**Problem details:** From the records below, transcribe exactly the lines that begin at the line with "The image size is (634, 564)." and end at the line with "Image resolution: width=481", both included.

(Stored data)
•••

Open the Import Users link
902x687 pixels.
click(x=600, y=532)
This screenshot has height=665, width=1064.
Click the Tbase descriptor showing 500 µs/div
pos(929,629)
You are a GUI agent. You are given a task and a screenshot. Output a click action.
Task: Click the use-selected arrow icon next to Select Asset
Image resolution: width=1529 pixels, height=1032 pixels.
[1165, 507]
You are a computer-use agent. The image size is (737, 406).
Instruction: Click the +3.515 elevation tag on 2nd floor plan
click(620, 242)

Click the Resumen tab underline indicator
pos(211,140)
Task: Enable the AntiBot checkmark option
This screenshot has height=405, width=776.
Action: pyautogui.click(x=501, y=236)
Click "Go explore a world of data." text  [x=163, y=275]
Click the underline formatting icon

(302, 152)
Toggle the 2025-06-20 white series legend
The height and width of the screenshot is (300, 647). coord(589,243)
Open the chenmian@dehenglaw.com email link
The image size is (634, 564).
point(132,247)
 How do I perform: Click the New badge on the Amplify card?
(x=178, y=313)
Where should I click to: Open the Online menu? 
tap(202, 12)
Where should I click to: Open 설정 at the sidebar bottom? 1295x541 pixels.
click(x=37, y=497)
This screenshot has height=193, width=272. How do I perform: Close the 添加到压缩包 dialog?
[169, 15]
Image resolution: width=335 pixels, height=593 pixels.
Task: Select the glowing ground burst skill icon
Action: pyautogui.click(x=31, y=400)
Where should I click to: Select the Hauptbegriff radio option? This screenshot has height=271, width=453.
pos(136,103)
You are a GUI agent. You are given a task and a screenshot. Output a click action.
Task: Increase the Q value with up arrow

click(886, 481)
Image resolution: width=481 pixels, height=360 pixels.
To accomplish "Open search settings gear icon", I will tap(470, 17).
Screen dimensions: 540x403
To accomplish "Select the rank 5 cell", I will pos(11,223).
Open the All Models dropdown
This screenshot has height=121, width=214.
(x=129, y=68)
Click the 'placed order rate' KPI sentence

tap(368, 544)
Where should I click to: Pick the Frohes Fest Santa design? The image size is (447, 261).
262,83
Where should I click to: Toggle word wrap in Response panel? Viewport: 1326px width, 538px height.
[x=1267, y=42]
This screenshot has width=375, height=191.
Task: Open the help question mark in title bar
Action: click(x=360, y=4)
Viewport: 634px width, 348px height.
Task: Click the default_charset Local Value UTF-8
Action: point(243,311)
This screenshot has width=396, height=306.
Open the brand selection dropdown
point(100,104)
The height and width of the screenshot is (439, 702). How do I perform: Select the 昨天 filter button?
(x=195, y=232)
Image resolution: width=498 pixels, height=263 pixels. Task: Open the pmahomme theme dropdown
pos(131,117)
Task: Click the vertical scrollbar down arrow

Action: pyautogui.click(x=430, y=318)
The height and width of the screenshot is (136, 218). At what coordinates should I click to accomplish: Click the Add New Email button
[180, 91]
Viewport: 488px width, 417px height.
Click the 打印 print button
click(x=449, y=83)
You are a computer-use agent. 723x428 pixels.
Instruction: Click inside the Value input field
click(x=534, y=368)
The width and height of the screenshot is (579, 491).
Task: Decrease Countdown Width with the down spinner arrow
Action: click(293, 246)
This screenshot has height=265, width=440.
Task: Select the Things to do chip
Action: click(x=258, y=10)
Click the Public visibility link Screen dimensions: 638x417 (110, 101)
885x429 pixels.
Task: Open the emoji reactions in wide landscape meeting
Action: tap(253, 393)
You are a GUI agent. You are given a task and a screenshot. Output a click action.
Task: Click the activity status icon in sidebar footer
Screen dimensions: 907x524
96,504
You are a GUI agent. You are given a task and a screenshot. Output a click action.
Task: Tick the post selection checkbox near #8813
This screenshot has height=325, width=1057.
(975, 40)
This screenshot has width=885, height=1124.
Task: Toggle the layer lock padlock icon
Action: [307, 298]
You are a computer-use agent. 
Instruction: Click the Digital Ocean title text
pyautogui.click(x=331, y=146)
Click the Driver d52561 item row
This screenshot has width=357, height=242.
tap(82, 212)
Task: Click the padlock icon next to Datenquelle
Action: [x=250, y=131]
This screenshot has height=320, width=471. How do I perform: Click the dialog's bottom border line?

•••

**Response to the exercise:**
The image size is (634, 564).
point(132,247)
 How do I perform: Click the New badge on the Amplify card?
(x=178, y=313)
Where should I click to: Open the Online menu? 
tap(202, 12)
Where should I click to: Open 설정 at the sidebar bottom? 1295x541 pixels.
click(x=37, y=497)
This screenshot has height=193, width=272. How do I perform: Close the 添加到压缩包 dialog?
[169, 15]
Image resolution: width=335 pixels, height=593 pixels.
Task: Select the glowing ground burst skill icon
Action: pyautogui.click(x=31, y=400)
Where should I click to: Select the Hauptbegriff radio option? This screenshot has height=271, width=453.
pos(136,103)
You are a GUI agent. You are given a task and a screenshot. Output a click action.
Task: Increase the Q value with up arrow

click(886, 481)
Image resolution: width=481 pixels, height=360 pixels.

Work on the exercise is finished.